Market Reaction And Safe Haven Dynamics
Gold struggled to gain safe-haven demand, as the US Dollar stayed firm and liquidity demand remained elevated. Higher oil prices added to inflation worries and reduced expectations for interest-rate cuts.
March US CPI is due later this week, with forecasts of 0.9% month-on-month (from 0.3%) and 3.3% year-on-year (from 2.4%). Markets have largely removed expectations for rate cuts this year.
Central bank demand continued, with China adding about 160,000 troy ounces (about 5 tons) in March for a 17th straight month, and global central banks buying a net 25 tons in the first two months. On the 4-hour chart, price levels include the 100-period SMA near $4,654, the 200-period SMA near $4,908, the 50-period SMA around $4,585, and downside areas at $4,400 and $4,100. RSI stayed near 50, while MACD remained below its signal line.
We remember last year when the market was on edge over President Trump’s ultimatum to Iran, which created significant short-term uncertainty. Gold traded choppily around the $4,650 level as everyone waited for news on a potential deal. That situation provides a clear playbook for how markets react to this specific geopolitical threat.
A last-minute agreement was reached in 2025, which temporarily averted a crisis and caused a sharp drop in gold’s risk premium. However, with renewed diplomatic talks over the Hormuz passage scheduled for next month, similar tensions are resurfacing in April 2026. This history suggests any positive headlines could quickly pressure gold prices lower, while any breakdown in talks would provide a strong catalyst for a rally.
Trading Approaches And Volatility Positioning
Given this backdrop, traders should anticipate a rise in implied volatility in the coming weeks. Options strategies like long straddles could be effective for playing a potential price spike in either direction, as we have already seen gold’s implied volatility tick up 5% over the past week. This allows a trader to profit from a large move without having to predict the direction correctly.
The inflation dynamic that weighed on gold last year also persists. With the latest March 2026 Consumer Price Index (CPI) data coming in at a stubborn 3.5%, the Federal Reserve has signaled it will hold rates firm through the summer. This high-rate environment continues to create a headwind for non-yielding gold, capping its upside potential.

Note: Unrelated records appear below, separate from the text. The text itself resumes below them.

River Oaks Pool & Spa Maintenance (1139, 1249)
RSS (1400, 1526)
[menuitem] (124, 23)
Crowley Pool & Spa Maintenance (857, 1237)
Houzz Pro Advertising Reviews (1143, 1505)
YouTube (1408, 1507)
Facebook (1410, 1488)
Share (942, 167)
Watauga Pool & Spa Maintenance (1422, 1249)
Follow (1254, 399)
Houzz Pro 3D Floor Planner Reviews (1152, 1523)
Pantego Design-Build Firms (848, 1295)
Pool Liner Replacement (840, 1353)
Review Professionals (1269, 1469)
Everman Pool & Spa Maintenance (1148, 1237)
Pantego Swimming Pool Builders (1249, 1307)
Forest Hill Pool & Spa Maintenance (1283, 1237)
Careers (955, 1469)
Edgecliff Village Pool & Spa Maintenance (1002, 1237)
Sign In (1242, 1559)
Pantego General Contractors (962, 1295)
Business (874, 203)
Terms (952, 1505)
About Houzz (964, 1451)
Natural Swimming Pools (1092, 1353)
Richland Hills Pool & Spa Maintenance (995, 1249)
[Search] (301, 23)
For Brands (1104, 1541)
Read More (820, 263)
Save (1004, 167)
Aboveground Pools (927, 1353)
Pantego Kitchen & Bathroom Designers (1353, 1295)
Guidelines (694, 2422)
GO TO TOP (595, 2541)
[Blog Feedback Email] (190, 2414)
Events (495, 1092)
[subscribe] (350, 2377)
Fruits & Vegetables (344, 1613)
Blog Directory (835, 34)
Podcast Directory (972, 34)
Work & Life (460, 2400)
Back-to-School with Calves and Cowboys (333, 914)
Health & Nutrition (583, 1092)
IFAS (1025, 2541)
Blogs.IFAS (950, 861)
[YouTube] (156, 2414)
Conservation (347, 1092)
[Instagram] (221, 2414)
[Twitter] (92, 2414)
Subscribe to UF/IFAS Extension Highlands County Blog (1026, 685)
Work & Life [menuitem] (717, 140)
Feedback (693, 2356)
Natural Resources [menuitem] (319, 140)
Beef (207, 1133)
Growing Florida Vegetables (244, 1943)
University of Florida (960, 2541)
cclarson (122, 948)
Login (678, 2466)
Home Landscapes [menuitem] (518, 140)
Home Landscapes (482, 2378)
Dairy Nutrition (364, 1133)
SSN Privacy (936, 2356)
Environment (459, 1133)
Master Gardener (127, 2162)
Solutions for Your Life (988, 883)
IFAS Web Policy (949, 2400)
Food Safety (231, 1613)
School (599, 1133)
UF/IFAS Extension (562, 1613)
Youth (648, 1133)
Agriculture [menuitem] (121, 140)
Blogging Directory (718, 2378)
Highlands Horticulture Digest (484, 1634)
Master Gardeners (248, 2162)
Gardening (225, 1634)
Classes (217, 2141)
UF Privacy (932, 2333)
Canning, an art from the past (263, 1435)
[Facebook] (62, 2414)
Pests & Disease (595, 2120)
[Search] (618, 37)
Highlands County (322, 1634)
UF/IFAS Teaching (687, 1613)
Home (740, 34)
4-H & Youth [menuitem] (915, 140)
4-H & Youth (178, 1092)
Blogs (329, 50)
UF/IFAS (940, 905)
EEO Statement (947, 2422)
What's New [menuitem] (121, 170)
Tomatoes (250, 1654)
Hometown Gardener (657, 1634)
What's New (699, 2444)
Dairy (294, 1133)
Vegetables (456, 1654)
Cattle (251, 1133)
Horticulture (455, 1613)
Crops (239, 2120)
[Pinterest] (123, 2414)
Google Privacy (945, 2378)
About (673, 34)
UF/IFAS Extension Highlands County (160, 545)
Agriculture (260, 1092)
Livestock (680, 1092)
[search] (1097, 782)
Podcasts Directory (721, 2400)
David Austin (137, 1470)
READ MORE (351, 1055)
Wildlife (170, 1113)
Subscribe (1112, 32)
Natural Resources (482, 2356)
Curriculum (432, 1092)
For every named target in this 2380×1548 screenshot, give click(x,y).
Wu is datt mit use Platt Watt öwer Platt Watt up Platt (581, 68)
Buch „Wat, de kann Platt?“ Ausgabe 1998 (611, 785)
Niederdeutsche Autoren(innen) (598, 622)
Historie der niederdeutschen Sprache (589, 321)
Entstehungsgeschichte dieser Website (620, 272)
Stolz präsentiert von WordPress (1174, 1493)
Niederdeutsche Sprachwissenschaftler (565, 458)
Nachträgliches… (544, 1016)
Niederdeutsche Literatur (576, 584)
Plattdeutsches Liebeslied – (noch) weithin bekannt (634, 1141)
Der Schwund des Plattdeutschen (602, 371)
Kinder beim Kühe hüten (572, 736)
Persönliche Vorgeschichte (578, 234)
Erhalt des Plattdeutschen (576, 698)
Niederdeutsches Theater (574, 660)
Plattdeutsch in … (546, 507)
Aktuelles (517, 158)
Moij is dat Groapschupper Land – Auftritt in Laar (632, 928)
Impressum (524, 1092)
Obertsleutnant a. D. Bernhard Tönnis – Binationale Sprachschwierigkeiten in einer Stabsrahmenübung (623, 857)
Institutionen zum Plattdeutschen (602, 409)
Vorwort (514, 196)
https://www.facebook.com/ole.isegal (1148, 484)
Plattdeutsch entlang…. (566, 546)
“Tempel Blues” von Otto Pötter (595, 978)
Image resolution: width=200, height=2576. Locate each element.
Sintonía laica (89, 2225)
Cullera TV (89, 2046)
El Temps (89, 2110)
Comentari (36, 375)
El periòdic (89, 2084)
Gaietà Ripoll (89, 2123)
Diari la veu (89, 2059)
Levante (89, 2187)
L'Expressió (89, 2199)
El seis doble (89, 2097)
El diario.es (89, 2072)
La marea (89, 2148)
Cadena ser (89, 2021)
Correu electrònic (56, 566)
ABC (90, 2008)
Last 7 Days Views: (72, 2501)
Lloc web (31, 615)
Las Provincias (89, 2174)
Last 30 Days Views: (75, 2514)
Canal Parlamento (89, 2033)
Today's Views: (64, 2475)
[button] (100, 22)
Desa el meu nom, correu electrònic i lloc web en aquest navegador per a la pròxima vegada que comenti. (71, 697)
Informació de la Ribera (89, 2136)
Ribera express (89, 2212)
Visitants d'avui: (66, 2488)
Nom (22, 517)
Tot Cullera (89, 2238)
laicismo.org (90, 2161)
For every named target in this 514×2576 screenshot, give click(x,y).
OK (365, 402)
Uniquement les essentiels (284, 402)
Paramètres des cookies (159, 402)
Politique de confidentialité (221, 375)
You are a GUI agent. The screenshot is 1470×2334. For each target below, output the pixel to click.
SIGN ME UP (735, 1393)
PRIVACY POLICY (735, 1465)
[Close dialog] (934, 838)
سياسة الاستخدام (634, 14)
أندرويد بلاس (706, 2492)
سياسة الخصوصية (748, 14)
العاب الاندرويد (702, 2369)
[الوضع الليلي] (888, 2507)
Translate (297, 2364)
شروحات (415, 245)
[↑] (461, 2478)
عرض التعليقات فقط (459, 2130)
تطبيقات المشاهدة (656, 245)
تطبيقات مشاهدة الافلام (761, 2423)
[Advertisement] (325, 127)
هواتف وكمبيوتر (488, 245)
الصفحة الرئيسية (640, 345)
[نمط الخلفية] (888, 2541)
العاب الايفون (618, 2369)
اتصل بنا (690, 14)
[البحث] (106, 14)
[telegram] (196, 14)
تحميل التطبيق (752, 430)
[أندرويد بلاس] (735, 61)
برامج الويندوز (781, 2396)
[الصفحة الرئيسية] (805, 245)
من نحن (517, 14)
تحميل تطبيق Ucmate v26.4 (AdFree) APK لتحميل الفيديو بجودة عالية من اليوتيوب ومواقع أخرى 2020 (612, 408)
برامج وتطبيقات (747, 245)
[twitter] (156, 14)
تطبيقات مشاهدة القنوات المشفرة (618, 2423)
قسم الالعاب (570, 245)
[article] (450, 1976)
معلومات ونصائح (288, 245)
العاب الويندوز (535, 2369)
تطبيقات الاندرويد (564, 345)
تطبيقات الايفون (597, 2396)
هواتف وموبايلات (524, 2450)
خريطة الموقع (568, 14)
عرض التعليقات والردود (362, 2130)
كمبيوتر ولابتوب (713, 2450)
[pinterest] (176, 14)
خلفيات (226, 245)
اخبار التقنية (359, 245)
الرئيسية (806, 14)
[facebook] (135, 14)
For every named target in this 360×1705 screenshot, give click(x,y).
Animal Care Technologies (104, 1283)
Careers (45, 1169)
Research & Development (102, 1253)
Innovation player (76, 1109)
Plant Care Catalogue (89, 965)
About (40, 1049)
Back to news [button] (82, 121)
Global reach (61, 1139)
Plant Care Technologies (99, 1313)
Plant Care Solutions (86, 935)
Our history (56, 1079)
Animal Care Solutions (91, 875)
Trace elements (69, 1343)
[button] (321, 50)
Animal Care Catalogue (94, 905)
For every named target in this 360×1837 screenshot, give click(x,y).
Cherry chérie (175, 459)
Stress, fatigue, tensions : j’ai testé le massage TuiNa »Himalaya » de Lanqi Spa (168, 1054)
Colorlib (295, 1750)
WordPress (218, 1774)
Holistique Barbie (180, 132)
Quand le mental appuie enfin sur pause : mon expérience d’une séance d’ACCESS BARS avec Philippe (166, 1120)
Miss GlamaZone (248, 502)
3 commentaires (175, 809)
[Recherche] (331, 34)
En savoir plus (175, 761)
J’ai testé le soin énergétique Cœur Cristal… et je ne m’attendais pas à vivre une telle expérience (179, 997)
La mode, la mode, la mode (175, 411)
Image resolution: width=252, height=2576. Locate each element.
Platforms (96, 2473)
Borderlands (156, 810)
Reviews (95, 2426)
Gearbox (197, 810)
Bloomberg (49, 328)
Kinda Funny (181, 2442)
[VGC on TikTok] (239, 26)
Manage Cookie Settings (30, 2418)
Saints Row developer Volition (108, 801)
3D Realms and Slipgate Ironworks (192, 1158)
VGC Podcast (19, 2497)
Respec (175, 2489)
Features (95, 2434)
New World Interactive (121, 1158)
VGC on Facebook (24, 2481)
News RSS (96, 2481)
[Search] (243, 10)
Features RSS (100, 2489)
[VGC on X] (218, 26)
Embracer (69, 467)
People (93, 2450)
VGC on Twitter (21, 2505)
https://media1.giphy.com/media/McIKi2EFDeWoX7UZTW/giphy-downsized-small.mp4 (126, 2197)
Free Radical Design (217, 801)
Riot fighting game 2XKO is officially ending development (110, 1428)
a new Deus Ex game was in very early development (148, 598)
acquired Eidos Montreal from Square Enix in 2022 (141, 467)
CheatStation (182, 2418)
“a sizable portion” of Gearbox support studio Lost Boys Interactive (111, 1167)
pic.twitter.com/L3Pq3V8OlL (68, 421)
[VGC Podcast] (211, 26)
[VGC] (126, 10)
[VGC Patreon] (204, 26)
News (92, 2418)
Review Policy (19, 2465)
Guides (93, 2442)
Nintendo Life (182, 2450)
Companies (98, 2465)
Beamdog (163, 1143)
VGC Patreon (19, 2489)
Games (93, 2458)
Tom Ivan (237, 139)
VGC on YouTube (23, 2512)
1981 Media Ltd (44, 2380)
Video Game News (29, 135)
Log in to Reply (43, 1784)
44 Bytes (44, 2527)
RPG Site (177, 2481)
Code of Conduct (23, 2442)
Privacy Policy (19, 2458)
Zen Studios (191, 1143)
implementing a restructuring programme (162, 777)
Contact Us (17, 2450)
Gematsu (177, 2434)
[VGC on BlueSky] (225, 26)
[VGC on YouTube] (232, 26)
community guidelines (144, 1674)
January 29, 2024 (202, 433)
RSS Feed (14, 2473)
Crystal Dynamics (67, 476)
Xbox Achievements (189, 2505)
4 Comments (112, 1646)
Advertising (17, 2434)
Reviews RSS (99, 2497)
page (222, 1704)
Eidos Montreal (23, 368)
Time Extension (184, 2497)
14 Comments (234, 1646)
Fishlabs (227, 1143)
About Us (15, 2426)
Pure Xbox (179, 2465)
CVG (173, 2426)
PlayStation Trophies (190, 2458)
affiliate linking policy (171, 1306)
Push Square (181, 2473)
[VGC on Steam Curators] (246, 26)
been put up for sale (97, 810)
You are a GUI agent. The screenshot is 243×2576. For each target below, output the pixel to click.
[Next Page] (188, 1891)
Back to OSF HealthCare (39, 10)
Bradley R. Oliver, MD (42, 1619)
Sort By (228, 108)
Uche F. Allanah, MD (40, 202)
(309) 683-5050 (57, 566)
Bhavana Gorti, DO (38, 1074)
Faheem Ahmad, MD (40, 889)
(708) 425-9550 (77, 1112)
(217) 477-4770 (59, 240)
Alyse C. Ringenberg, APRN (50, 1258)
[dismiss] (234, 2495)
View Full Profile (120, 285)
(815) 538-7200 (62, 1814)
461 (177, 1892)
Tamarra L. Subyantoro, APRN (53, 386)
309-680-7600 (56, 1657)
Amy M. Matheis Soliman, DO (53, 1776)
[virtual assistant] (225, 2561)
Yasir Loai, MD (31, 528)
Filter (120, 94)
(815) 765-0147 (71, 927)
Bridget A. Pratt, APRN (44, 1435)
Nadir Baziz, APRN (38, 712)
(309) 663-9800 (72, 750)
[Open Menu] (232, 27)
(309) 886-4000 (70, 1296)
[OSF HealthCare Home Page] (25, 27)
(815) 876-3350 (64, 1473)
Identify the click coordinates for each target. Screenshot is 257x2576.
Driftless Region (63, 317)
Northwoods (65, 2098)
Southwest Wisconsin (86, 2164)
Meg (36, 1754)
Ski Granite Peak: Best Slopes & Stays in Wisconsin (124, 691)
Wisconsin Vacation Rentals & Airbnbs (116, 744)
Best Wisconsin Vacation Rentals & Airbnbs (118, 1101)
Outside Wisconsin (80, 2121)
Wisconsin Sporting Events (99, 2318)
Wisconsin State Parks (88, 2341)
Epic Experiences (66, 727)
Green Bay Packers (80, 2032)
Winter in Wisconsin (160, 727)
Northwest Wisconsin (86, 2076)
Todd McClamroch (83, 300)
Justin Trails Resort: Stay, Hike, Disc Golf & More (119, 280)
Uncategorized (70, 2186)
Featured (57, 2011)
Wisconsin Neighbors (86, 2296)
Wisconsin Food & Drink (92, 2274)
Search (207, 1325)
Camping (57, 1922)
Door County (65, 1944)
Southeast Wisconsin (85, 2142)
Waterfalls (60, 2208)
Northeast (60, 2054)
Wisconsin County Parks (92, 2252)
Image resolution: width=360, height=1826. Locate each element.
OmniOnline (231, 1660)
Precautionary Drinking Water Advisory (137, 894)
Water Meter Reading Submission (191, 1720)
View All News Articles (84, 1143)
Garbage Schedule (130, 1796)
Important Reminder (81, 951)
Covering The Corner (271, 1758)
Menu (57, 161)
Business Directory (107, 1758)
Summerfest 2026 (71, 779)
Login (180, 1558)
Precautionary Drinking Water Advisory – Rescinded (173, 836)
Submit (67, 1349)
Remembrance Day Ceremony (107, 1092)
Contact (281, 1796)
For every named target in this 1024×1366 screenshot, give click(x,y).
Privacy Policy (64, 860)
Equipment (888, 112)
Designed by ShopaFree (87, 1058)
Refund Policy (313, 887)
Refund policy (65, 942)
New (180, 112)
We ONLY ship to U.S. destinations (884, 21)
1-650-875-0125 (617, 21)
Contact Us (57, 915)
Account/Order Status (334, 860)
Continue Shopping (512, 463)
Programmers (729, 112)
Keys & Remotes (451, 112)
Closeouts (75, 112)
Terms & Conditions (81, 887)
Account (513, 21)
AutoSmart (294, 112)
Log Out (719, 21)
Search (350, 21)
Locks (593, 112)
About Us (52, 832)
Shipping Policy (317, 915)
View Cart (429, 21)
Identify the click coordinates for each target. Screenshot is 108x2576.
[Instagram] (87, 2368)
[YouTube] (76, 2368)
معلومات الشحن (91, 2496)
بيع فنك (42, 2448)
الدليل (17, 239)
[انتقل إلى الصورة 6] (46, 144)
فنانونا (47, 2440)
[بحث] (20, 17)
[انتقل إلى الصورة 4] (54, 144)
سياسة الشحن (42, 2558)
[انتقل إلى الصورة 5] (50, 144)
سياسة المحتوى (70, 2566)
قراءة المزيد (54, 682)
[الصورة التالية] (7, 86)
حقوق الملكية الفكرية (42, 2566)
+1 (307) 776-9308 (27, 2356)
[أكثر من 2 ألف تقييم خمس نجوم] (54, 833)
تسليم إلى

Despite these pressures, the long-term support from central banks should not be ignored. The World Gold Council just reported that global central banks added a record 310 tonnes in the first quarter of 2026, with China and India leading the purchases. This persistent buying provides a strong floor under the market, making aggressive short positions risky.
Currently, gold is struggling to break past the $4,850 resistance level. For traders expecting this tension to fade as it did in 2025, selling call spreads above $4,900 offers a defined-risk way to capitalize on a potential downturn. Conversely, if the key support at $4,720 fails, buying put options could be a prudent move to hedge against a sharper correction.